Most things are settled, but we expect to collect a LOT of data that will be labeled and or auto labeled ( to the tune of 100 MIO video clips )
We will be training multiple models for different tasks from that data and we need a good system to organize it.
Does anybody have any tips experiences with that kind of thing. We can use any on premise or cloud solution....
Specifically we would need
* Data ingestion pipeline ( data will come from field personel ) * Data versioning * Being able to define datasets that are a subset of the whole collected data * Inexpensive storage ( e.g S3 or similar ) * Branching/Merging for maintaining production training data sets * Metadata storage and query capabilities ... * User interface for less tech savy people ( e.g just a git like command line is fine for engineers but not for field personell who are not in IT )
I know of tools like https://dvc.org/ but a) they are just layers on top of git b) break appart on huge datasets without a folder hierarchy ( git tree objects just don't work for linear lists of items ) are only useable by IT personell, and require checking out at least a part of the dataset.
Our datasets would be 100.000.000 x 100 MB = 10 PB of raw data.

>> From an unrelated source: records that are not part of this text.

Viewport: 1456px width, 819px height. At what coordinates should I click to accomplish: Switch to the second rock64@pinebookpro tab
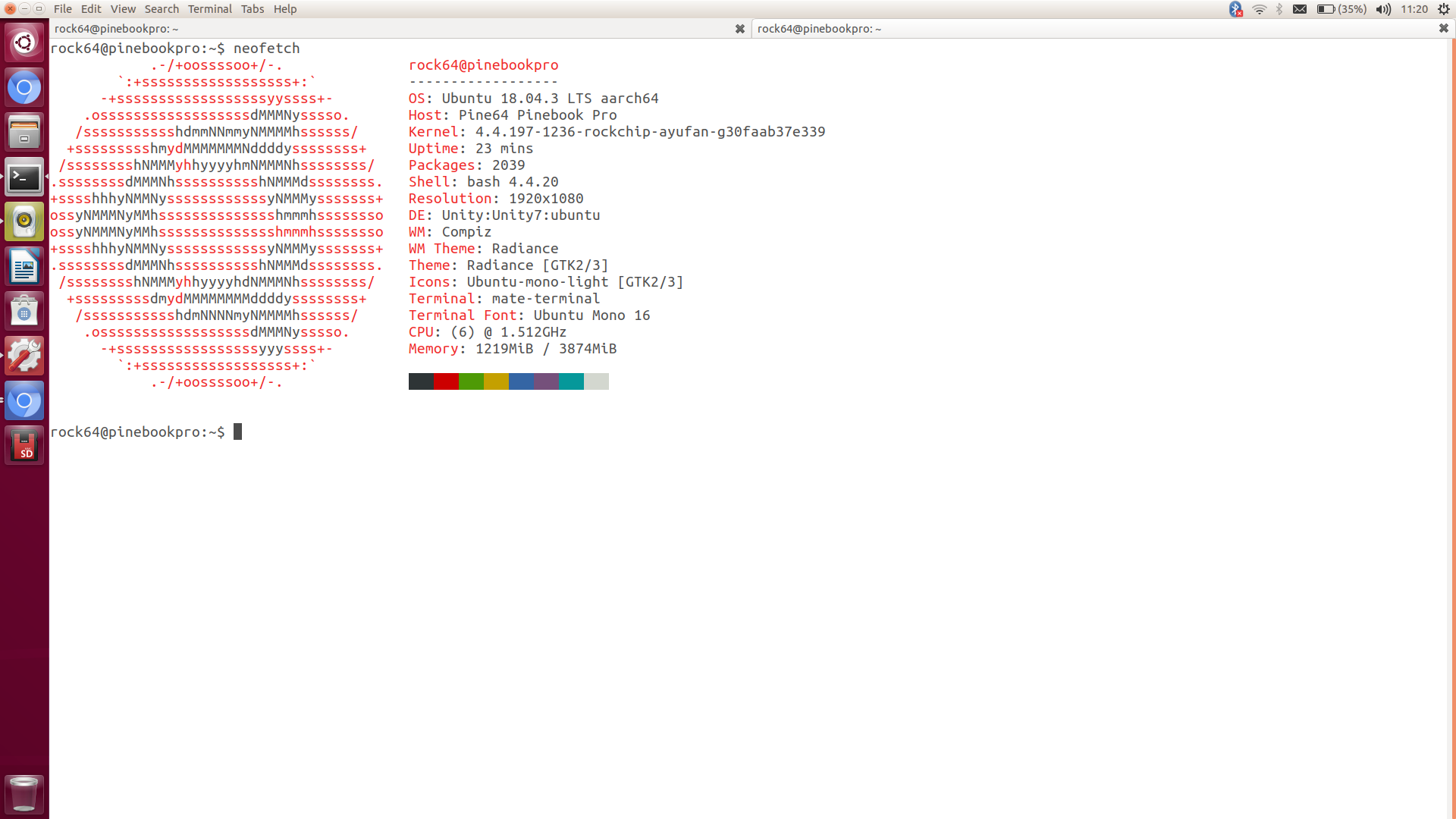point(819,29)
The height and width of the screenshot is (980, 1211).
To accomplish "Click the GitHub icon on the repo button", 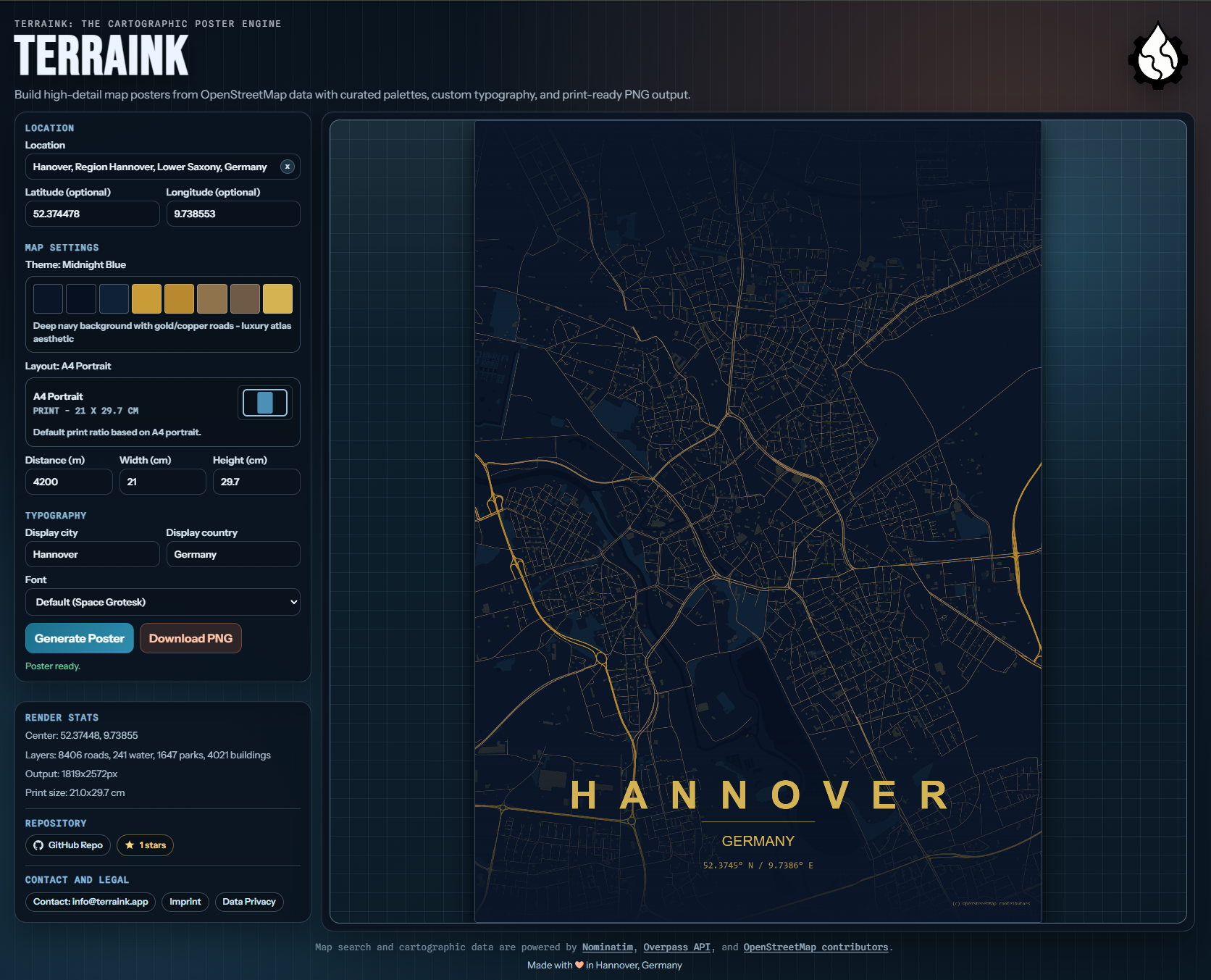I will click(x=38, y=845).
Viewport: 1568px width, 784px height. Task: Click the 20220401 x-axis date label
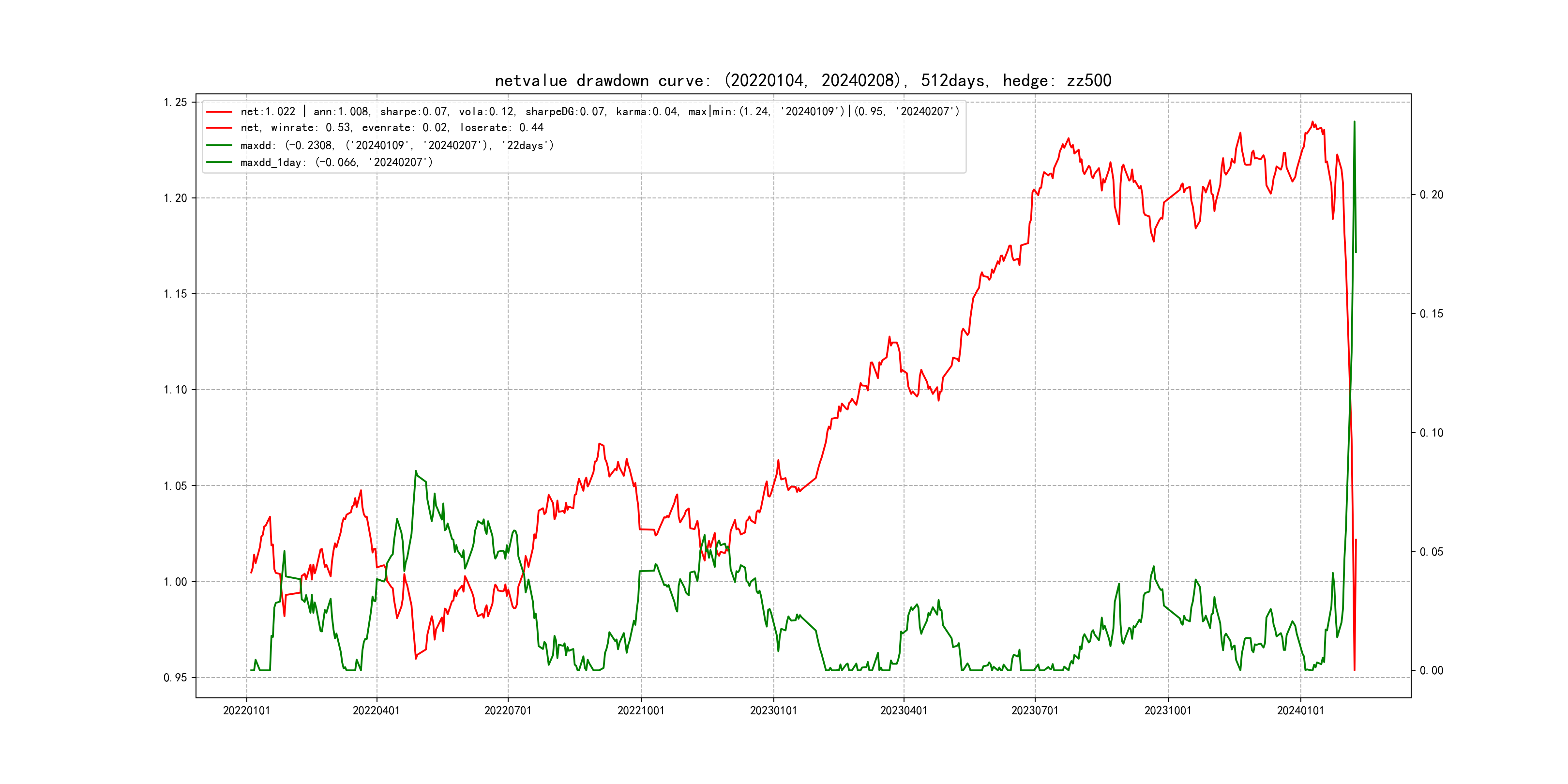376,711
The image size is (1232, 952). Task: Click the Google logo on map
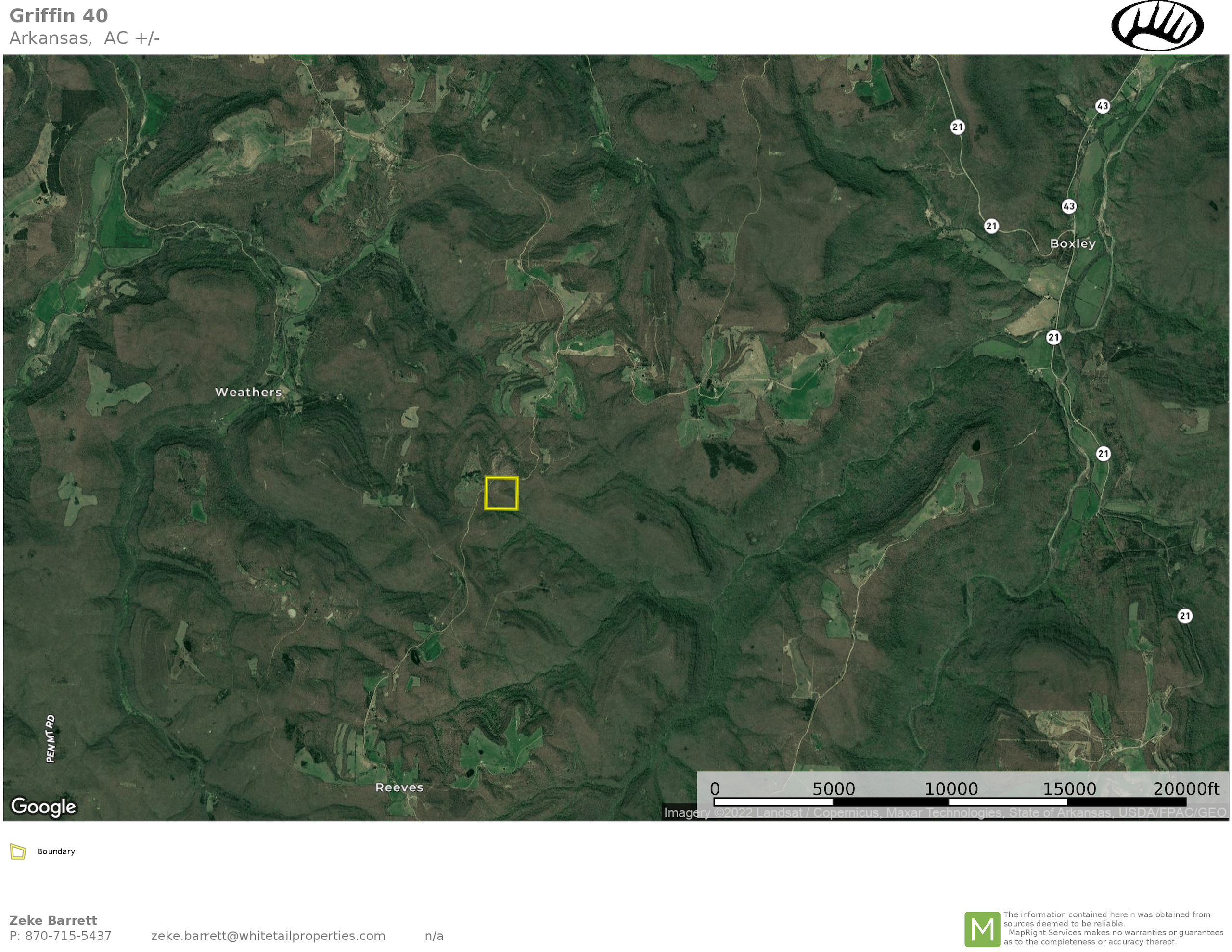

Training data should be delivered to training nodes via network etc.. we just can't have a full checkout of that data...
https://github.com/Oxen-AI/oxen-release#-oxen
Going down your list of requirements, Oxen has:
* Data versioning, similar paradigm to git, but built from the ground up for large ML datasets
* Inexpensive storage, comparable pricing to s3
* Branching/Merging for maintaining production training data sets
* Metadata storage and query capabilities, works with many structured data types. Have APIs for querying.
* User interface for less tech savy people, building out a hub at https://www.oxen.ai to enable this.
* Being able to define datasets that are a subset of the whole collected data (is this a similar requirement to querying?)
* Data ingestion pipeline - engineers would have to hook into APIs or CLI tools right now.
Feel free to check it out and leave any feedback on the GitHub repo!
https://github.com/dolthub/dolt
And that has a user-friendly UI in DoltHub:
You wouldn't store the images themselves in Dolt, those would likely be links to S3 but al the labels and surrounding metadata could be stored in Dolt?
DISCLAIMER: I'm the CEO of DoltHub so this is self-promotion.